It is amazingly empowering to have the support of a strong, motivated, and inspirational group of people. – Susan Jeffers, author
One thing that was both encouraging and discouraging to me when I was teaching was the support or lack of support for students to learn math. With just a few encouraging words, teachers, mentors, counselors, administrators, friends, and parents can inspire and promote a love of (or at least interest in) mathematics in a young person. A few discouraging words can have an equal, if not greater, effect in the opposite direction.
We had a guidance counselor at the high school where I last taught who was notorious for telling students that it was OK if they weren’t good at math, because she wasn’t either. This leads, in some cases, to apathy and a general dislike of mathematics. I was reminded of this today when I read an advice column. In part, the mother writes, “I told her that, like most women, I wasn’t good in math so if she got a D, that was OK.”
What was the first piece of advice for this mother? “Shift your attitude.” I think there is a need for a general attitude shift about mathematics for all stakeholders. If you are involved in the education of children, please use encouraging words that support, rather than tear down, a child’s confidence in their own ability to do mathematics. It’s just one more thing we can all do to make mathematics better for everyone.
Like changing for the sake of change, assessing for the sake of assessing has some major downsides.
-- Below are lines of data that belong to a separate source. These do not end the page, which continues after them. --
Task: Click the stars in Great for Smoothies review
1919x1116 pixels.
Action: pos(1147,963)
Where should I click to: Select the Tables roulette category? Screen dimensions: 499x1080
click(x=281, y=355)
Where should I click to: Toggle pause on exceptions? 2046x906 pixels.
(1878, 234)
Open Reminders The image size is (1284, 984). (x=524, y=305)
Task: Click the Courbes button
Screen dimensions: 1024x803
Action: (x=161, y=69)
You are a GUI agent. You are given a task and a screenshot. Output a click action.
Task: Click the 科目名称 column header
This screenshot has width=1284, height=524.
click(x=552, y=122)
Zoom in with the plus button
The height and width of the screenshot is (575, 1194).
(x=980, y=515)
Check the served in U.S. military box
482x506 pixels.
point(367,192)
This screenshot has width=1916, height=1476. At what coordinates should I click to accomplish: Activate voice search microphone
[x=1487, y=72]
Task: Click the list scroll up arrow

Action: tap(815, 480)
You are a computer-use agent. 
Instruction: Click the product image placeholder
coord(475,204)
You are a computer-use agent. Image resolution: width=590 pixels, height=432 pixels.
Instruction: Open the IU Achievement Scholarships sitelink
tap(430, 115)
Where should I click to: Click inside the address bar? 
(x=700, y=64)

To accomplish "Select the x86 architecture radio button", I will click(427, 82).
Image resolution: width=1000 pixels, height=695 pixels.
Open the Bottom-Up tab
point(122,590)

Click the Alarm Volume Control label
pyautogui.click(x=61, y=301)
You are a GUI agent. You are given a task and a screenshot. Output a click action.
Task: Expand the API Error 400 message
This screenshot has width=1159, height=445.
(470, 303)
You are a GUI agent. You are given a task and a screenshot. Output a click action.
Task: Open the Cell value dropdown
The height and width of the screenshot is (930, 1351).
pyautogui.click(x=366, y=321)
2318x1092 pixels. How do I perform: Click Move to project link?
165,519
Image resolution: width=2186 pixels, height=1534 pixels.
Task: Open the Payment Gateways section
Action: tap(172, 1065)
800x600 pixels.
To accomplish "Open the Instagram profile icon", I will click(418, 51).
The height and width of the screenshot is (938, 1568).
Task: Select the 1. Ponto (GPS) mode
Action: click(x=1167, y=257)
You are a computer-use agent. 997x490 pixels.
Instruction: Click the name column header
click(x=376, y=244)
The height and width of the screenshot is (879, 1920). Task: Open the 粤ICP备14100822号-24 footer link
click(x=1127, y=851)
Meaningful assessment can take many forms (try a search for meaningful assessment), but it should always have one outcome: improved opportunity to for students to learn.
This from a recent post on the Rational Mathematics Education blog: “Creating ANY good test item is challenging, but creating test items that actually tell us what we need to know to improve teaching, learning, and parenting when it comes to academic subjects is a major challenge.”
Ask Kermit. It’s not easy being green. And it’s not easy to write a good assessment that gives meaningful data.
I picked up this bit of news out of Delaware. The state should be applauded for their efforts to raise the bar on student achievement. However, it doesn’t seem like they’re looking forward to scores increasing at all. They have assumed that raising the expectations on the test will result in an increase in the number of students that do not pass the test.
Change for the sake of change is not really responsible, yet we do it all the time. An increase in student achievement won’t come from changing a test or adopting a new textbook. Change comes when we design and implement a meaningful curriculum based on student needs.
I saw a nice article (from the March 23, 2010 Hechinger Report) that is ultimately about factors that impact student achievement in math. after noting that “Among the top-performing countries, no pattern in pedagogy emerges. There is, in fact, wide variety in mathematics teaching practices worldwide,” the report goes on to identify three issues that impact student achievement in math.
First, curriculum. This is a symptom of well-intentioned standards that make teachers and administrators feel lie they have to teach everything, every year, or the kids just won’t learn. Included in the article is this table, comparing grade 3 assessments:
Assuming (safely) that the assessment is reflective of the intended curriculum, it is easy to see why curriculum plays a role in student learning.
Second, assessment. Not the summative assessments that are still so prevalent in classrooms, or the faux-formative assessments that teachers (including me) use to help them feel better about themselves. It’s about real, ongoing, meaningful contextual assessment that informs instruction and helps all kids learn. The article specifically points to the overuse of multiple-choice assessments, popular because they are easy to score but notoriously bad at providing information about the process students use to solve the problem.
Third, teachers. This part of the article took me back an earlier post that addressed some of the problems with the way we do business. The report notes that, “It’s no secret that American elementary and middle school teachers often have weak math skills,” and then goes on to cite Deborah Ball’s comment: “This is to be expected because most teachers – like most other adults in this country – are graduates of the very system that we seek to improve.”
Improving math education for all students remains a work in progress. When we realize that these factors, among others, are all part of the big picture, then we can begin to work toward the improvement we need.